New York Life Insurance Co. has agreed to settle a lawsuit alleging the firm engaged in self-dealing in its 401(k) plans for the sum of $3 million.
Plaintiffs
brought the excessive-fee suit against New York Life in July 2016, seeking relief for alleged damages caused by fiduciary breach in two company retirement plans.
New York Life neither admitted nor denied wrongdoing as part of the settlement agreement, filed Feb. 14 in New York district court.
"While we believe we have acted in full compliance with the duties owed to our plan participants, we have decided that the best use of resources is to fund a settlement rather than litigation," New York Life spokesman Jason Weinzimer said.
The case concerned a proprietary investment fund, a MainStay-branded S&P 500 index mutual fund. The plan fiduciaries allegedly retained the fund out of financial self-interest, causing participants to save less money than they otherwise could have by investing in cheaper non-proprietary funds.
The MainStay brand of funds is owned and operated by New York Life and subsidiaries.
Plaintiffs had estimated the amount of the excessive fees paid by the class members in the lawsuit was roughly $3.9 million.

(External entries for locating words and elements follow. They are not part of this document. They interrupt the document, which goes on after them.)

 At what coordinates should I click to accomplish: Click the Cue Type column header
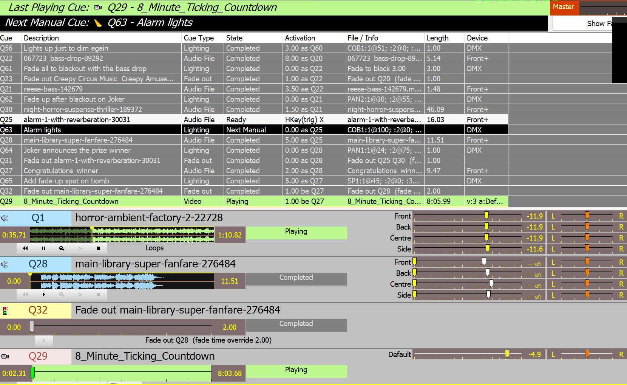coord(199,38)
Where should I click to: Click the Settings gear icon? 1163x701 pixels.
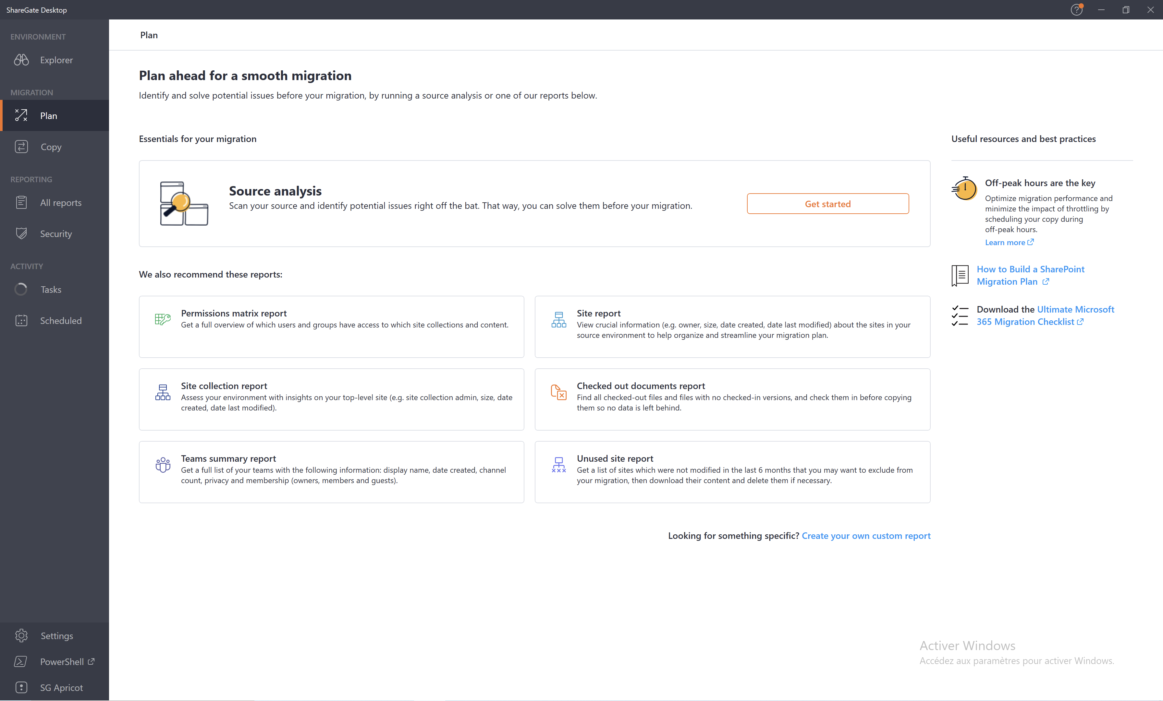click(x=22, y=635)
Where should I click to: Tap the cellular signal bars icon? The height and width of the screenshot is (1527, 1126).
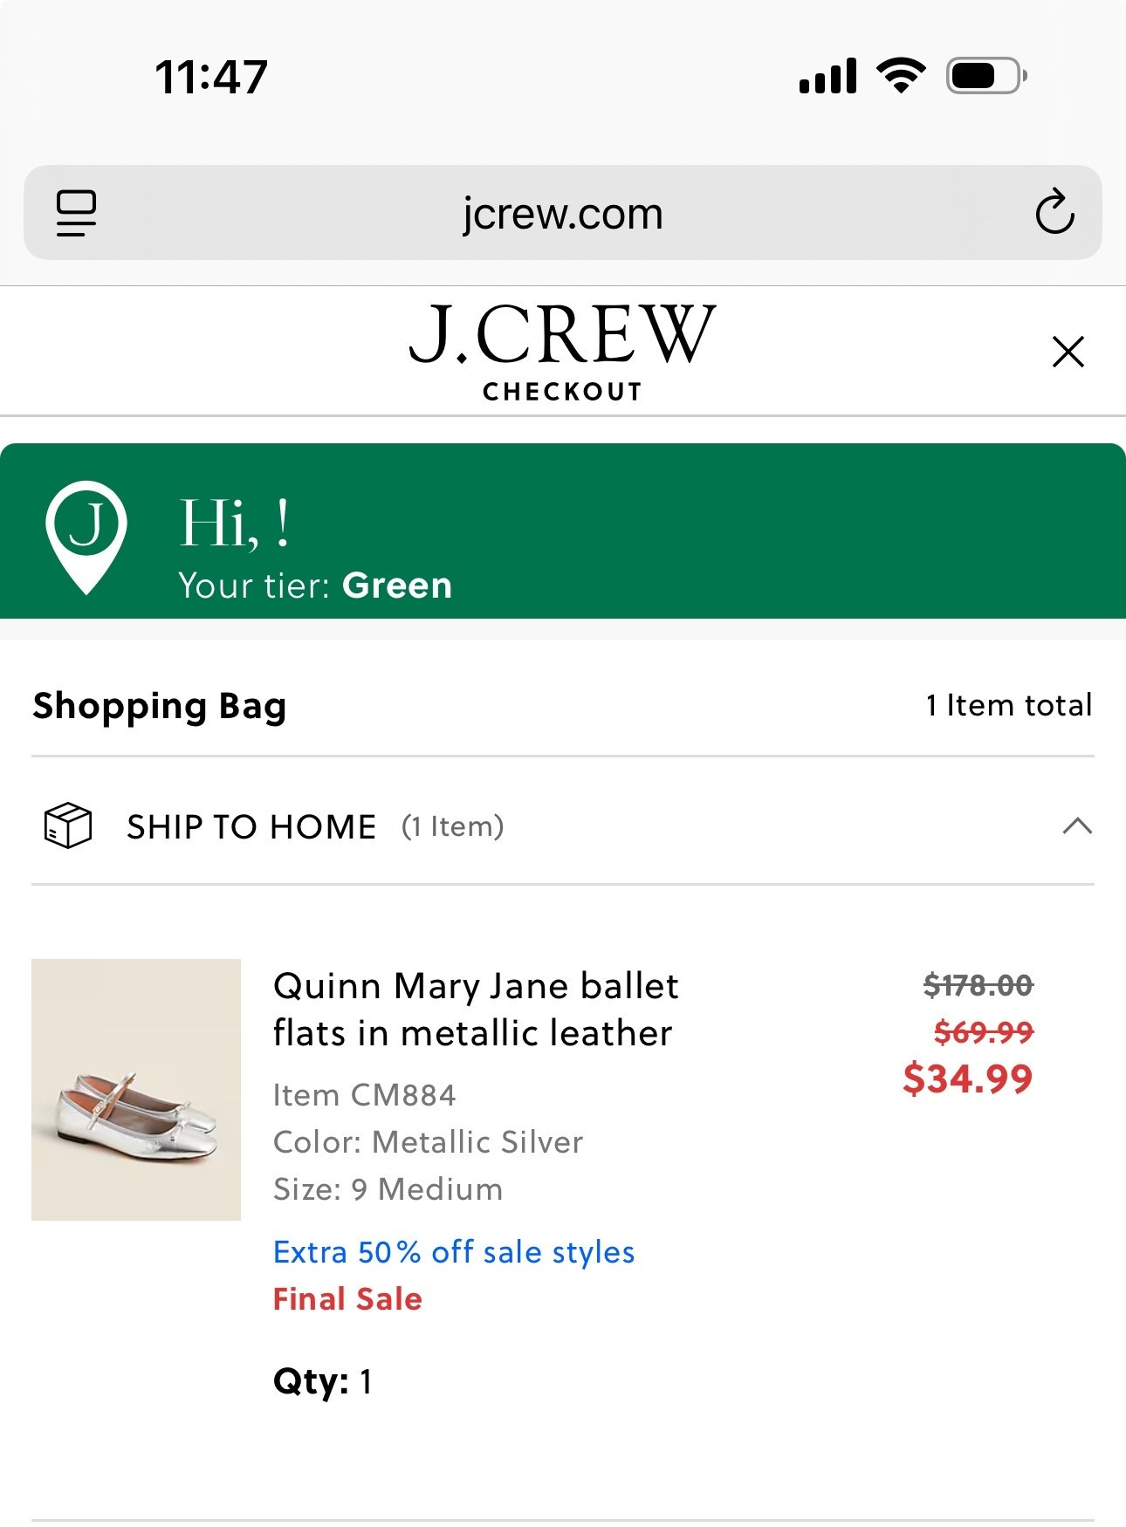click(x=827, y=77)
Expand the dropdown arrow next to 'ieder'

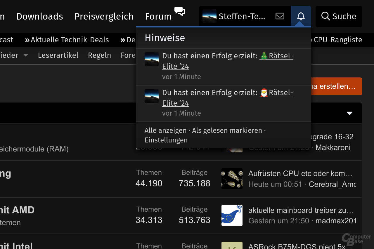pos(25,55)

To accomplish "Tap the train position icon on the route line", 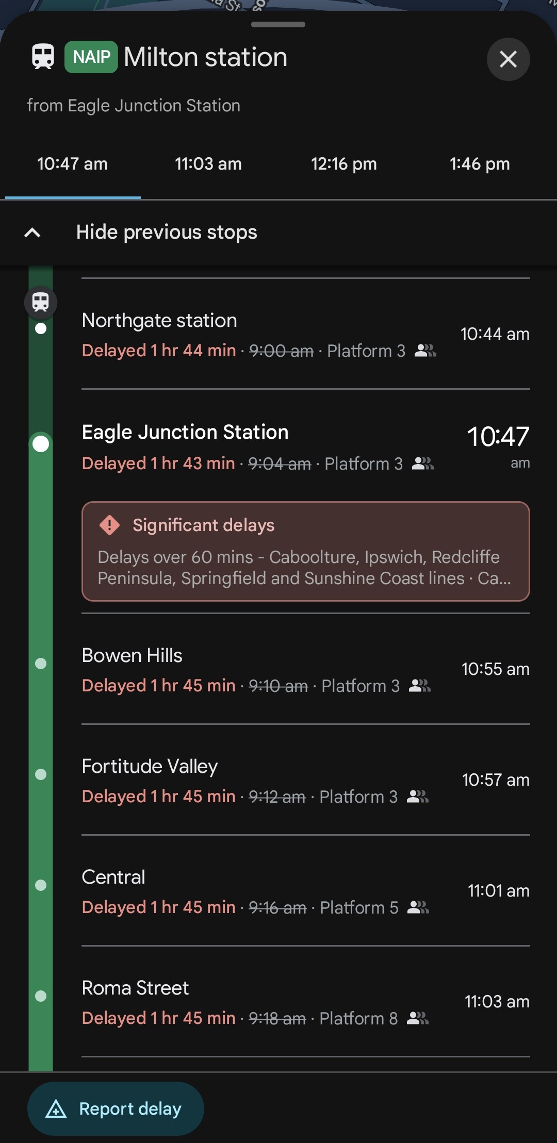I will pos(41,302).

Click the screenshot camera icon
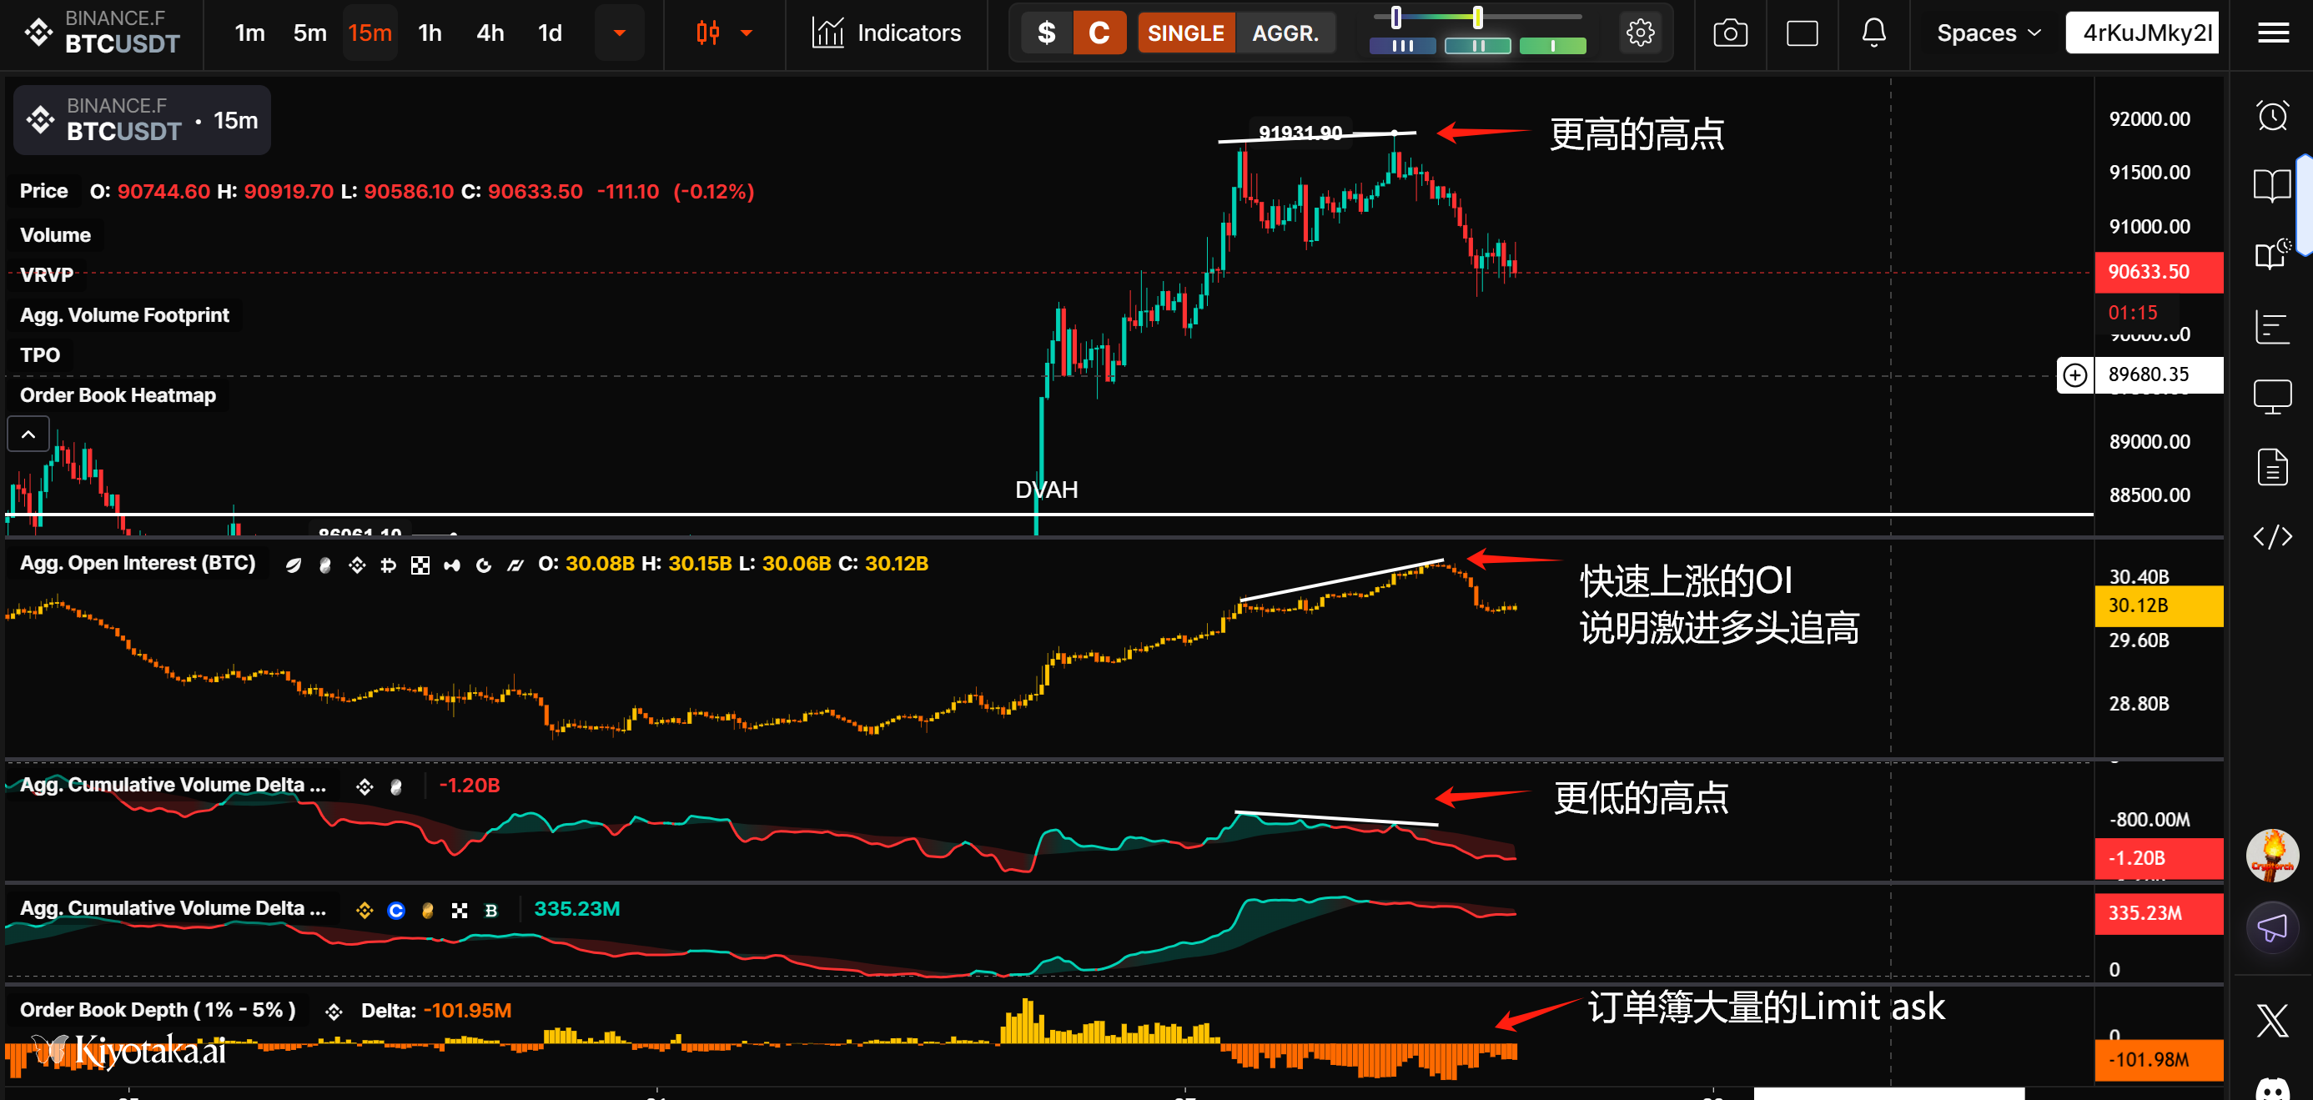pos(1729,33)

New York Life's was one of several lawsuits filed against financial services companies for 401(k) self-dealing within the past year. T. Rowe Price, which was
sued Feb. 14, was the most recent target.
Massachusetts Mutual Life Insurance Co. and Transamerica Corp. settled separate self-dealing suits last year,
for $31 million and $3.8 million, respectively.
Fidelity Investments and Ameriprise Financial have also paid out multimillion-dollar settlements in prior years — $12 million and $27.5 million, respectively.